I remember the first time I rode along Upper Thomson Road towards Sembawang, the heavy vehicles and long vehicles that passed by me never sounded so loud and strident before because their rumbling engine noise usually would sound muffled when I was sitting in an aircon bus, whereas when I encountered them on the roads on a vulnerable-looking bike, their loud engines sounded somewhat like the roaring of huge dinosaurs in Jurassic Park. These notorious trucks and lorries that I read about in the news whenever there was a road accident involving cyclists sometimes weighed heavy in my mind, and it took me a number of months to master my calm and not let my imagination run wild whenever they drove behind me or passed me close by. To date, I never had any accident with them, as most of them turned out to be gentle giants, like elephants and giraffes in a safari ambling amicably alongside with me, except for an odd brutish hippopotamus or two that overtook me too closely for comfort and I had to stop by the roadside to avoid being hit. (One such incident was at Mandai Road.)
It was only a matter of time I decided to buy my own bike, and I got a second-hand mountain bike with a front basket and rear rack – perfect for running errands but not so ideal when I want to cycle long distance with slopes within a certain time frame, as compared to a lighter and faster road bike. Still, it served its purpose well most of the time, and I used it for commuting to work. Some months later, I saved enough to buy a reasonably light second-hand foldable bike, and alternated between using the foldie and the MTB for commuting and running errands.
Precision riding, for example, came with practice for me. (It is probably redundant for me to say this, but I thought I would mention this for emphasis.) The first few times I tried cycling on the road, I couldn’t do a proper turn at a road junction, and nearly hit a kerb once. In fact, the few accidents or falls I had on the roads so far all had mostly to do with my own mistiming or misjudgments about the distance I need to keep from the roadside or surrounding vehicles (I collided into a stationary car’s sideview mirror once, and another time, I was sideswiped by an overtaking car), or about the unevenness of the road surface (I lost balance when the bike wheels skidded on the jagged protruding edges of some recently laid and dried bitumen on the road), and so on.
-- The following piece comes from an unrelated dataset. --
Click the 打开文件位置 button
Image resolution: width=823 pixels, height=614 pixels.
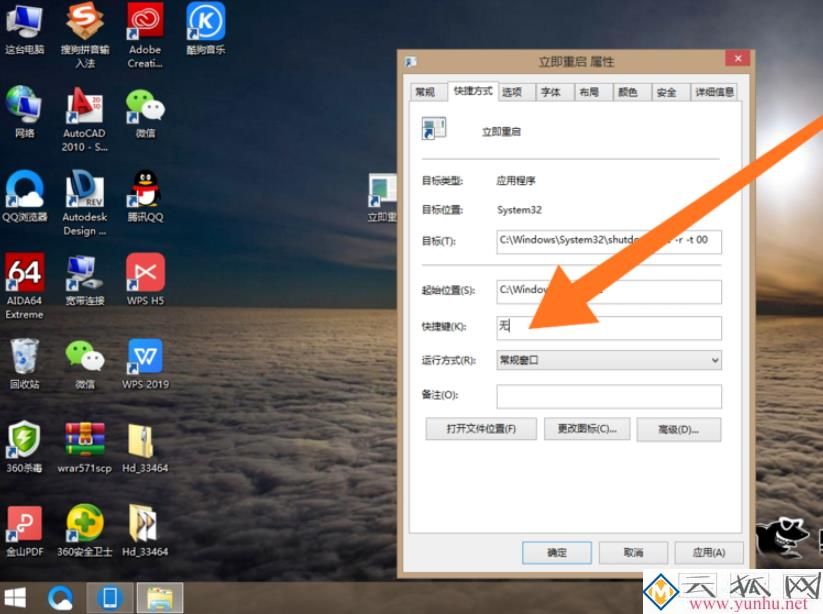pos(482,429)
Motorists by and large do give me sufficiently wide berths when overtaking me, and I only need to make sure I am as visible as possible (such as by having front and rear bike lights on when it is dark) and as predictable as possible (such as giving hand signals when changing lanes wherever possible) and so on.
With practice, road cycling can become as second nature to us as it is for mountain goats to traverse mountain slopes and cliffs seemingly easily and effortlessly. To us, it may look dangerous for mountain goats to live and move about on steep hillsides and cliffs but to them, it is home. Similarly, as long as we continue to ride defensively and practise mindfulness for the safety of ourselves and others, we can indeed cycle safely on the roads in Singapore, with or without dedicated bike lanes (since at this point, it is still uncertain when these will finally materialise on the mainland).